── DOCUMENT PASSAGE

Lists
2014-07-02 01:16:00 UTC
If you save a file to a ZFS file system, and then overwrite the entire
file with very similar content, does
ZFS reallocate a new set of blocks for the whole file, or is it "smart
enough" to write only the changes in the
file being rewritten over?
I'm trying to optimize our database backup scheme using ZFS, and knowing
exactly what ZFS is doing
might make for dramatic improvement in space utilization.
We do Postgresql database dumps the usual way with pg_dump. The dumps
are performed via cron scripts that run
hourly. We currently keep backups of these for 24 hours, then we keep
the 10 PM backup in an archival form pretty
much forever. Nightly a script makes a tar of the hourly onto external
media, and then rsync the files offsite.
However, the hourly DB dumps take up a *lot* of space. It's sad, really,
because the data is both highly compressible
and highly duplicative. There is almost never even a 1% change from one
hour to the next. We once experimented with
using diff to keep only the changes from one dump to the next, but that
was far too processor intensive to be feasible.

────
── GIVEN DATA

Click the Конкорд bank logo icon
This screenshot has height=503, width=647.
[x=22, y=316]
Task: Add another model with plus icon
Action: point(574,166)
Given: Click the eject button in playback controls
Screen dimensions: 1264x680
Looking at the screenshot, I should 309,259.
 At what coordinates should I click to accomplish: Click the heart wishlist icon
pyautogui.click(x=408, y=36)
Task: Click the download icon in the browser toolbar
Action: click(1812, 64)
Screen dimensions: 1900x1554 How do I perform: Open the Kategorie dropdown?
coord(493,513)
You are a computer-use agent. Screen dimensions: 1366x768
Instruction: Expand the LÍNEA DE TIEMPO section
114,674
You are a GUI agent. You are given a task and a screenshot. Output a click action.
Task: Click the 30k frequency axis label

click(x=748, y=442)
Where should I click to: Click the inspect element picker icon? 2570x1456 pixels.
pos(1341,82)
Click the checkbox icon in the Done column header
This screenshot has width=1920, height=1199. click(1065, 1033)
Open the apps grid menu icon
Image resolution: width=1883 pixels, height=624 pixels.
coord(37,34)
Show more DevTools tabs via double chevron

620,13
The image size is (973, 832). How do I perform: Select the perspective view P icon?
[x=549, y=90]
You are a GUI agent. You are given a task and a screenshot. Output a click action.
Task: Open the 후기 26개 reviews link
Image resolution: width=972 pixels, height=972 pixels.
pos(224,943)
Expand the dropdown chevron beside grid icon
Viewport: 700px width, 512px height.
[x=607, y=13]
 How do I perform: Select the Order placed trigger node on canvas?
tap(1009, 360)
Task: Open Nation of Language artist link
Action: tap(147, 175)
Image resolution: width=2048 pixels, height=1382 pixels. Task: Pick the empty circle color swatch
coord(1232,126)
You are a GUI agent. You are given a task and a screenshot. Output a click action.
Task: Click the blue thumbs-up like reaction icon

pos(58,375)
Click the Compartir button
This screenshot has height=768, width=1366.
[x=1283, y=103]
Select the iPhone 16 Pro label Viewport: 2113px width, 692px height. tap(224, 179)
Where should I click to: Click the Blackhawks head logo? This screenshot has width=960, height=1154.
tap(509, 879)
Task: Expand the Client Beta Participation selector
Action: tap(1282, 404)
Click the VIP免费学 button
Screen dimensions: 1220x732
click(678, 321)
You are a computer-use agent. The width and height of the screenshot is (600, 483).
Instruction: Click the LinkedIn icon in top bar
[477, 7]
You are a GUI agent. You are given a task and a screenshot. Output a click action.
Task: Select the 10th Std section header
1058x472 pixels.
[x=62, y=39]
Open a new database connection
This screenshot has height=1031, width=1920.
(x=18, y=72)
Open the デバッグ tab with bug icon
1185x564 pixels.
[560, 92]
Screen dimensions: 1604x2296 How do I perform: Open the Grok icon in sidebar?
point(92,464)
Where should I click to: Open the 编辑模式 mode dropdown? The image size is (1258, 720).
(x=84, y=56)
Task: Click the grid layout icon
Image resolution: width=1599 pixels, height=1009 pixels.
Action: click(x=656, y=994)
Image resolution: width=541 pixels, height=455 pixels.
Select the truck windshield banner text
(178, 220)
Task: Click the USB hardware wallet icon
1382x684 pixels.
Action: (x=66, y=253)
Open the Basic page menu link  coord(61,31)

────

• GIVEN REQUEST 1
Answer these questions from the ZFS backup post:
(a) Which tool makes the Postgresql database dumps?
(b) For how long are the hourly backups kept?
(c) What tool did the writer once try for keeping only the changes from one dump to the next?
• GIVEN REQUEST 2
Write out the stretch of the ZFS backup post from "However, the hourly" through "to be feasible.".
• GIVEN REQUEST 3
List every piece of software named in the ZFS backup post.

• RESPONSE 1
(a) pg_dump
(b) 24 hours
(c) diff

• RESPONSE 2
However, the hourly DB dumps take up a *lot* of space. It's sad, really,
because the data is both highly compressible
and highly duplicative. There is almost never even a 1% change from one
hour to the next. We once experimented with
using diff to keep only the changes from one dump to the next, but that
was far too processor intensive to be feasible.

• RESPONSE 3
ZFS, Postgresql, pg_dump, cron, tar, rsync, diff